Aubrey shook her head and pushed her hair out of her face. “I just heard it somewhere. It’s a good word. Jah-Zzzuh.” She climbed on the bench next to Jam and sat up straight with her hands in her lap, even though I could tell she desperately wanted to touch the piano keys.

“It is a good word,” Jam said, taking her very seriously. In another version of his life, with a different set of circumstances and brain chemicals, he would have been an amazing teacher. “This part here…,” he keyed a bit of one of the preludes, “we could easily turn into jazz if we did it like this.” He played the same riff, adding extra bass notes to the chords, turning the notes as he moved down the keyboard. “This part…,” he played another section, “could sound like this.” He added some flourish and walked the bassline.

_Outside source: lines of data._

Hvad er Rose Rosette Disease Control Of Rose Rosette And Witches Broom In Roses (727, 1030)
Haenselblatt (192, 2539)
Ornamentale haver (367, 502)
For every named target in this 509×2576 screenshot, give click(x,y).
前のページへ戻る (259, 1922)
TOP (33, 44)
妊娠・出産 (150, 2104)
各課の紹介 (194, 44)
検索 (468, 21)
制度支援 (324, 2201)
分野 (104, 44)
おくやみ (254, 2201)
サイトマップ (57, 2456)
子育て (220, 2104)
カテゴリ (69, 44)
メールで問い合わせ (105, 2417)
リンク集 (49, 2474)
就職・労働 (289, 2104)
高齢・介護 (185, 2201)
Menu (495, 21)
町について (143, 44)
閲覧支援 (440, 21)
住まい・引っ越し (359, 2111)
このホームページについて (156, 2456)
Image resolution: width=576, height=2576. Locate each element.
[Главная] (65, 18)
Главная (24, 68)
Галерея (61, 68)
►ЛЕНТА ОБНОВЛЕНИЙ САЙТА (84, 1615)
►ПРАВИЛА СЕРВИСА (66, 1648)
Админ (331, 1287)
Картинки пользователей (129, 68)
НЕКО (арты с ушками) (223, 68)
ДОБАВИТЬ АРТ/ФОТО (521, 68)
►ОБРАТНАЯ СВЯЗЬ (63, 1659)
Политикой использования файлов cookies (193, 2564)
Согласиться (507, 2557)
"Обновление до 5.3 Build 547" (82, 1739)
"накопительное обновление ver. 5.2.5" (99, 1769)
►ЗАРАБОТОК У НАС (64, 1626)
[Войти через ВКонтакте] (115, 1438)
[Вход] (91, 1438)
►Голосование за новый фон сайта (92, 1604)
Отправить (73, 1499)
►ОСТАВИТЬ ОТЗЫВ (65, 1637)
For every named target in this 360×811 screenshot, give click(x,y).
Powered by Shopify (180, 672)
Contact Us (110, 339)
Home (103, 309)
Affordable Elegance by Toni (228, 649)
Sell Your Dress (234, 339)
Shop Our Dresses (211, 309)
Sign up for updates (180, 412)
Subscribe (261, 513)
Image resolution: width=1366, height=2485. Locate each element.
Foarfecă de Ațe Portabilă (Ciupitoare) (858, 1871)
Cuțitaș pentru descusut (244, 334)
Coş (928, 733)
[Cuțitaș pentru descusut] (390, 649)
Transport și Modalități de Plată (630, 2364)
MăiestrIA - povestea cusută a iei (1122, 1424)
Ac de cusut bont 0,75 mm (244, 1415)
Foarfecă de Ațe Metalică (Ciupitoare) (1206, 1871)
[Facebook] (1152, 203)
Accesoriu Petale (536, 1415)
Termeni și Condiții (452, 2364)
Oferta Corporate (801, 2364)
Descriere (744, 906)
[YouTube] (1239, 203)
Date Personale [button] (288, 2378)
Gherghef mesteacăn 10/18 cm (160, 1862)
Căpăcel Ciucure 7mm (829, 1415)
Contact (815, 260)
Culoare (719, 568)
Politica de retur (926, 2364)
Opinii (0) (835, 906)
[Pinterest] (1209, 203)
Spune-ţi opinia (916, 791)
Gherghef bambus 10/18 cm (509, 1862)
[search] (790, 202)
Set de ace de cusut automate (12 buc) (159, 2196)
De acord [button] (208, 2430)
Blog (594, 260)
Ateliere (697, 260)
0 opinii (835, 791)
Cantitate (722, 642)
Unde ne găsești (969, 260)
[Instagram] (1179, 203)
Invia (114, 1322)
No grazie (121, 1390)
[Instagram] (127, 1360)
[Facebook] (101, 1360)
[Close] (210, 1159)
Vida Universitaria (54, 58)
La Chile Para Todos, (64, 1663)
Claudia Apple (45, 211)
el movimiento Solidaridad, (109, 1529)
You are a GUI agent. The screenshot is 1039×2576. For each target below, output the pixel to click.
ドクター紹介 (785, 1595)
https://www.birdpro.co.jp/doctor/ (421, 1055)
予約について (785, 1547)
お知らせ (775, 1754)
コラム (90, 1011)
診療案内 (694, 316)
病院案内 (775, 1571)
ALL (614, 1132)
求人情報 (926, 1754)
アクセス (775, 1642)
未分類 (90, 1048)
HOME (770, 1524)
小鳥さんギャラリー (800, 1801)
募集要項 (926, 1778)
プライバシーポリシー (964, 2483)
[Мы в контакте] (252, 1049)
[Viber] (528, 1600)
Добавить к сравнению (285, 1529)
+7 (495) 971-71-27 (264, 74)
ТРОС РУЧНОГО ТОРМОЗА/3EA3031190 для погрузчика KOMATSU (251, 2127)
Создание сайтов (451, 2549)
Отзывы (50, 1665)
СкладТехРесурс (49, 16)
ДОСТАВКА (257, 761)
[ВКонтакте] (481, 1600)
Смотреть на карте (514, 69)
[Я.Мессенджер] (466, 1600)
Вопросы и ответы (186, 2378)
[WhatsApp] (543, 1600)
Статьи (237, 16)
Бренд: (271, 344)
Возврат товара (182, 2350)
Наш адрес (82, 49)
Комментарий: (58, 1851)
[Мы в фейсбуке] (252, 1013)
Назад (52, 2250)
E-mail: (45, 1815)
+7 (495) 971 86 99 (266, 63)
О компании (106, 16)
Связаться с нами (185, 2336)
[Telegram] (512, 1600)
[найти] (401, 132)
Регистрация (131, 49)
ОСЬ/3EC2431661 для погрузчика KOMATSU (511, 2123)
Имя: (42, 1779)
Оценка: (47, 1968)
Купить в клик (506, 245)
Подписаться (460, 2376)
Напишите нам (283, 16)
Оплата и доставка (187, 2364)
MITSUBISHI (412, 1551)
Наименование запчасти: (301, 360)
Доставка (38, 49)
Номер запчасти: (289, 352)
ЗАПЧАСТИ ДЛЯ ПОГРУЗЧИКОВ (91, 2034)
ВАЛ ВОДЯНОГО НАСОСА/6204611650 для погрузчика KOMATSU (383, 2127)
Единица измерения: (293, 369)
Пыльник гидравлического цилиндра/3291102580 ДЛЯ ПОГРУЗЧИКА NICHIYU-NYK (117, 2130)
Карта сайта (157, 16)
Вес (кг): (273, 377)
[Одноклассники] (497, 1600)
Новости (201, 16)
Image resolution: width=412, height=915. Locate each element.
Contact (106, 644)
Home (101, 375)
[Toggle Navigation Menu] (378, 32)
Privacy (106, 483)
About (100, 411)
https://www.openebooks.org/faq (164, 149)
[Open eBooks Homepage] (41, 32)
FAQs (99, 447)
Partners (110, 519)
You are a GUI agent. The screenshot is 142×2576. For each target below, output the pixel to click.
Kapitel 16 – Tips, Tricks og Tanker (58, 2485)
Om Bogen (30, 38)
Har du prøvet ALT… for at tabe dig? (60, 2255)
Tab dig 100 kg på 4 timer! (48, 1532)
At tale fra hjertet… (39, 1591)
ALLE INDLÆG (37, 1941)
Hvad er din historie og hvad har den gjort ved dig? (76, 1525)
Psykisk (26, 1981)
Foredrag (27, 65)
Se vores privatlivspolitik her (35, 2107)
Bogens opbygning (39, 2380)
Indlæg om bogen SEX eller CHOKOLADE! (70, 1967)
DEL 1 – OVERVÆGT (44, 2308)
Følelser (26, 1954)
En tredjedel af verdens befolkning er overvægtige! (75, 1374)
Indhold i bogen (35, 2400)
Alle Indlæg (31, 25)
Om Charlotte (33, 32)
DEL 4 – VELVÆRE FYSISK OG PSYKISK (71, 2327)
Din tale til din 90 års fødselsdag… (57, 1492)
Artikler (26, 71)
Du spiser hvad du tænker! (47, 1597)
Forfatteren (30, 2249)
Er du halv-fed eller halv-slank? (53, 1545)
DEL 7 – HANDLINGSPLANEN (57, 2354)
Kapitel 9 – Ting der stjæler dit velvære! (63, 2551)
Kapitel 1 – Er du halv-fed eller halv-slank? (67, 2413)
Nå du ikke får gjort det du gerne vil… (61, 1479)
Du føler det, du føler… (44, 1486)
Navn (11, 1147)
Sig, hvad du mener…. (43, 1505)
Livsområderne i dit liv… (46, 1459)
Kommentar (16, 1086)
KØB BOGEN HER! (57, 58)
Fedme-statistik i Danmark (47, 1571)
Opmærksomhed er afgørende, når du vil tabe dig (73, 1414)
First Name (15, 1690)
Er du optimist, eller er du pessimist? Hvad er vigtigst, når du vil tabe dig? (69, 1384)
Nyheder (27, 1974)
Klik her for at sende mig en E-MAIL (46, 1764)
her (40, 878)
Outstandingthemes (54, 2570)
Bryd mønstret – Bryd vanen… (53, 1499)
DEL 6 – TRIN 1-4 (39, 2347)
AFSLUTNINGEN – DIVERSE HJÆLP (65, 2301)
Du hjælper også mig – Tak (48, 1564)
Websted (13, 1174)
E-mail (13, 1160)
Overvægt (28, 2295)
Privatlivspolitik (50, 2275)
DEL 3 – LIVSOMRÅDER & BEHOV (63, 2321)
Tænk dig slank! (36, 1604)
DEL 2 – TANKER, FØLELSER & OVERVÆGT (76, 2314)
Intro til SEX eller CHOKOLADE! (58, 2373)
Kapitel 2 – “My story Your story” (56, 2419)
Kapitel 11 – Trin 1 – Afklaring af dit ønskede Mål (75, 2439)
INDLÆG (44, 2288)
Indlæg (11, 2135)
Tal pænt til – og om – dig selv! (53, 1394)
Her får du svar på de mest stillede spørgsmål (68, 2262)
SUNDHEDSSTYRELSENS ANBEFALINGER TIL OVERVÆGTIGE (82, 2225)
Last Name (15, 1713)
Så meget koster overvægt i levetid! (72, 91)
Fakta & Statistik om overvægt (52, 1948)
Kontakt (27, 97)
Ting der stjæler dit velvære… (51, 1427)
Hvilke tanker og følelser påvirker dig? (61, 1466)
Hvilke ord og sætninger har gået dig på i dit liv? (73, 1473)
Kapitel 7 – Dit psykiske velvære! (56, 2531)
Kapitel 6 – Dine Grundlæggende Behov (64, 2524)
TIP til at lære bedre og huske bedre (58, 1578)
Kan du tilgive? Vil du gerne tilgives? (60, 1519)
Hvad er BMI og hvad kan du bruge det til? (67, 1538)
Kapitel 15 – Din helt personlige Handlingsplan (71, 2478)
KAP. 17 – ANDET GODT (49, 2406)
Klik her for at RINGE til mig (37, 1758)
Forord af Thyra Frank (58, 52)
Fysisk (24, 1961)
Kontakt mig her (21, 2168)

Then he started swinging the notes. “If you play it like this , you’ve got the blues.”

Aubrey stared at him, wide-eyed.

“The blues are where you get to sing out all your feelings,” Jam said. “Tell me something you hate.”

“My brother,” Aubrey said.

“Why do you hate him?”

“He cries all the time, and he poops his pants.”

“Perfect,” Jam said. He played a blues riff and jumped in, singing, “I told you I hate my brother. I told you! I told you! Even though you’re my mother. He’s so loud and smelly! It makes me sick in my belly! I’ve got the loud and smelly brother blues!”

Aubrey giggled, but she had tears in her eyes in the way that always made me want to scoop her up and save her from the world.

“You try,” Jam said, playing the riff again.

“He’s so smelly!” Aubrey whispered.

“You gotta get loud with it, Aubs!” Jam said.

“My brother is smelly,” she sang, in her sweet little kid voice.

“Louder!” Jam shouted.

“Austin’s so stinky!” Aubrey bellowed. “He makes the world smell like diapers!”

The caterer met my eyes from across the room and grinned.

“Yes!” Jam said, still playing. “I’m gonna count to three, and then we’re both going to sing ‘I’ve got the smelly little brother blues!’?”

Aubrey giggled.

“Okay, here we go. One, two, three…”

Jam and Aubrey sang “I’ve got the smelly little brother blues!” and then looked at each other and laughed so hard it filled the room. The event planner and the caterer and the museum docent all applauded, and Aubrey started clapping too. Jam clapped for Aubrey, standing, and bowing as he did, and she stood on the piano bench to curtsey. I remember wishing that we could just live in that museum. That I didn’t have to bring Aubrey home. We’d stay forever and play piano and eat finger sandwiches for every meal.

I wonder if Aubrey remembers any of it. If she remembers that burgundy dress and those patent leather shoes. How she fell asleep in the car and woke up while I was carrying her into Steena’s house.

“I don’t want to,” she sobbed into my shoulder when she saw where we were.

“I don’t want to either,” I said, and kissed her sweaty cheek.